Crítica Global e Teológica À economia mundial

Crítica Global e Teológica À economia mundial atual

Jung Mo Sung


Ideias desenvolvidas no livro SUNG-RIEGER-MIGUEZ, Beyond the Spirit of Empire, SCM, Londres, a sair pela Paulus, Brasil em 2012.

Há uma novidade na forma de dominação que o atual sistema capitalista global está impondo sobre o mundo. Diferentemente dos impérios do passado que conquistavam novas regiões e países através da força bruta, de invasões militares, hoje a conquista se dá fundamentalmente pela atração e fascinação.

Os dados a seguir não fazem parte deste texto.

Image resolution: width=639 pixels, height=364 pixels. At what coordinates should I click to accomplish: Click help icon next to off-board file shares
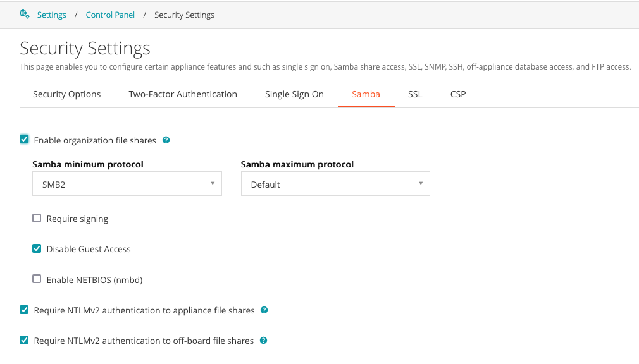coord(264,341)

Compreender essas novidades é fundamental na nossa luta por um outro tipo de globalização.

Sistema capitalista global como sistema imperial

Há autores que pensam que o mundo vive hoje sob o domínio do império norte-americano. Outros afirmam que a fase dos impérios já passou e que vivemos uma época pós-imperial e pós-moderna. Há outros autores que afirmam que não superamos a fase de impérios, mas que o modo como o império se organiza e funciona mudou. Juntamente com esses, eu também penso que o sistema capitalista global atual opera como um sistema imperial.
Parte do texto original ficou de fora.